Cronaca

Arrestano baby rapinatore, poliziotti aggrediti dai familiari

Il ragazzo sarebbe il responsabile di numerose rapine a mano armata avvenute negli ultimi quattro mesi a Bitonto. Ma quando gli agenti si sono presentati a casa per arrestarlo, hanno dovuto fronteggiare la violenta reazione dei genitori

Minorenne, incensurato, eppure sarebbe il presunto responsabile di almeno dieci episodi di rapina a mano armata, compiuti probabilmente in compagnia di complici non ancora identificati, avvenuti nell'arco degli ultimi quattro mesi a Bitonto.

Ad incastrare il baby rapinatore sono state le testimonianze fornite alla polizia, non senza resistenze e reticenze iniziali, dalle stesse vittime, spesso coetanei dell'aggressore.
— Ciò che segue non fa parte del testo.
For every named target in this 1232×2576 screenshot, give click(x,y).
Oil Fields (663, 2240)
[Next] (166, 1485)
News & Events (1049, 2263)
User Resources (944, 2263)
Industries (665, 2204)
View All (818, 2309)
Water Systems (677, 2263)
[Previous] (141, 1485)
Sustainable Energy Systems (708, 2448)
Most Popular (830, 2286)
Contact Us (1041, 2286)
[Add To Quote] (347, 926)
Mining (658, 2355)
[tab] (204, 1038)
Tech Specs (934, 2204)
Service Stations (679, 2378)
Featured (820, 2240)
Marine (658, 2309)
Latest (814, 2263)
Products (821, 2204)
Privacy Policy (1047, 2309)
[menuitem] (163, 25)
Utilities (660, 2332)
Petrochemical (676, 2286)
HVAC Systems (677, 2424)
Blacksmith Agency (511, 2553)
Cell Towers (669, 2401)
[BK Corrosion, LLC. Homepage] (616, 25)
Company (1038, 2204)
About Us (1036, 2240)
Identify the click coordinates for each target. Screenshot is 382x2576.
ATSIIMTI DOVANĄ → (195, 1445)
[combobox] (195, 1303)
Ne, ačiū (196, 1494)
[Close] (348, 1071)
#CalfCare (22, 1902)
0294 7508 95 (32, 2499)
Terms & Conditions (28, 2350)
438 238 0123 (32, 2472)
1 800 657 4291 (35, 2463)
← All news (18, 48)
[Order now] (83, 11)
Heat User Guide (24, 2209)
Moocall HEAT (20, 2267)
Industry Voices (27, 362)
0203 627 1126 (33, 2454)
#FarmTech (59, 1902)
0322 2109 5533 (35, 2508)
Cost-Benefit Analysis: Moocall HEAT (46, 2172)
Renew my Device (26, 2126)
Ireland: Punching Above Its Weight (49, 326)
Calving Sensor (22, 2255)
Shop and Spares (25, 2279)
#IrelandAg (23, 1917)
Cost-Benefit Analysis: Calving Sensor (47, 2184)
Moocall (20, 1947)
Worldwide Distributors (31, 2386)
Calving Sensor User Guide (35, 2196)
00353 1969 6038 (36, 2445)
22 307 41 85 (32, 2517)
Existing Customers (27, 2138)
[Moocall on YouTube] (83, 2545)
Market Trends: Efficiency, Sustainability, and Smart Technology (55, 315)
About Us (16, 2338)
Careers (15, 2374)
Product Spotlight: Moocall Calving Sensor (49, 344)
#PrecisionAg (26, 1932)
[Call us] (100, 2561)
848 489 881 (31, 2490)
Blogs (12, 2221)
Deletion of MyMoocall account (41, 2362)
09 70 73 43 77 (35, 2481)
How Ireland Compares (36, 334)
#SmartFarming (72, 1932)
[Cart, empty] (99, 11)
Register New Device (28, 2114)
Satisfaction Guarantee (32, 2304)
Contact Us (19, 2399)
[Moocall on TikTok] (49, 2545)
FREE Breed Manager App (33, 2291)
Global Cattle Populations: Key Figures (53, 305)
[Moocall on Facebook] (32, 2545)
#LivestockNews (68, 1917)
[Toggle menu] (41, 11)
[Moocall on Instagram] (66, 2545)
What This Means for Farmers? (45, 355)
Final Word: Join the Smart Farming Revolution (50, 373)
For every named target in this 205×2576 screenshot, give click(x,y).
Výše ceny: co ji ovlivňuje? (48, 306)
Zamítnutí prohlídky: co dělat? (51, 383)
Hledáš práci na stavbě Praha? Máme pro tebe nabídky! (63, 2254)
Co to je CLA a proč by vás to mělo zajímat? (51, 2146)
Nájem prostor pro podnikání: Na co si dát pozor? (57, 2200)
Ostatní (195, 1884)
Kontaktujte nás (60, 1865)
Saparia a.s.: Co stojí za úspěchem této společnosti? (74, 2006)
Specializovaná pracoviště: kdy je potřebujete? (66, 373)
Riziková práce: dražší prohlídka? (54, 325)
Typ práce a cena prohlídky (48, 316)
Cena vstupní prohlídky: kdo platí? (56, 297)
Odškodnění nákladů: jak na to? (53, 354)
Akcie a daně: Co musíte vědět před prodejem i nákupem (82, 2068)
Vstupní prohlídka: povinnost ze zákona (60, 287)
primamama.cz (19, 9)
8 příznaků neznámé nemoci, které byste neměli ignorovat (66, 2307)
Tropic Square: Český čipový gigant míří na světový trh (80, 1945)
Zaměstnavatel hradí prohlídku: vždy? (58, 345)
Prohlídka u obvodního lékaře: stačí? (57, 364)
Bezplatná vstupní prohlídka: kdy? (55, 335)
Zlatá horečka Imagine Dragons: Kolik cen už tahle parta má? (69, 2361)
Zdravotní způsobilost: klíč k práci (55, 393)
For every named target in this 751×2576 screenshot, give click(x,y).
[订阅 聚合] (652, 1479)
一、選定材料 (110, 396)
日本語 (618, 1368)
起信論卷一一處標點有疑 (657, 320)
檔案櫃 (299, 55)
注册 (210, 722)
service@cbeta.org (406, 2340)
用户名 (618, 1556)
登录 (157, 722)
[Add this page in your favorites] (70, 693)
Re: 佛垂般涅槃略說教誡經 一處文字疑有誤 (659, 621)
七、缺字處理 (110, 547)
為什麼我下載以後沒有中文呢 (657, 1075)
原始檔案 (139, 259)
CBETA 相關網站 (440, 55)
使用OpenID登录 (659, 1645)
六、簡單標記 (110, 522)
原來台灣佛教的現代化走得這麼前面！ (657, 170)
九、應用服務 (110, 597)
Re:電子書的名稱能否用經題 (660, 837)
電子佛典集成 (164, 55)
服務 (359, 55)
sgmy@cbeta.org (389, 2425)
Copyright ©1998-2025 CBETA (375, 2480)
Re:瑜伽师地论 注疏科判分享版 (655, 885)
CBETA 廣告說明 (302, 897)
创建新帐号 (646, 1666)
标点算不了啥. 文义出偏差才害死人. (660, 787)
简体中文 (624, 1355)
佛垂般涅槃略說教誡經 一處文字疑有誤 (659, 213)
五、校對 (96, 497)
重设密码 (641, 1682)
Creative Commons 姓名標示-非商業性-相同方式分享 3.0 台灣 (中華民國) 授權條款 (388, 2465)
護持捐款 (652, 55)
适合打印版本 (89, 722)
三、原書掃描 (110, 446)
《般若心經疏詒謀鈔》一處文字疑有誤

Non a caso, a far partire le indagini, sono state le numerose segnalazioni da parte di docenti delle scuole medie superiori del paese, che denunciavano episodi di aggressione subiti dai loro studenti. La tecnica utilizzata era sempre la stessa: con una scusa, il rapinatore (probabilmente in compagnia di qualche complice) avvicinava la vittima di turno. Poi, colpendola con calci e pugni o con la minaccia di un coltello puntato alla gola, la costringeva a consegnare il telefonino, o il portafogli.


Dopo alcuni mesi di indagini, gli investigatori sono riusciti a risalire al giovanissimo rapinatore. Ma quando si sono presentati a casa sua per condurlo in carcere, si sono trovati di fronte l'ennesima 'sorpresa'. Nel tentativo di evitare l'arresto, infatti, i genitori del ragazzo si sono scagliati con violenza contro gli agenti, rendendo necessario l'intervento di altri poliziotti per riportare la situazione alla calma. Il minorenne è stato quindi accompagnato presso un centro di prima accoglienza nell'attesa della decisione del tribunale dei minori, mentre i genitori sono stati denunciati per lesioni e resistenza a pubblico ufficiale.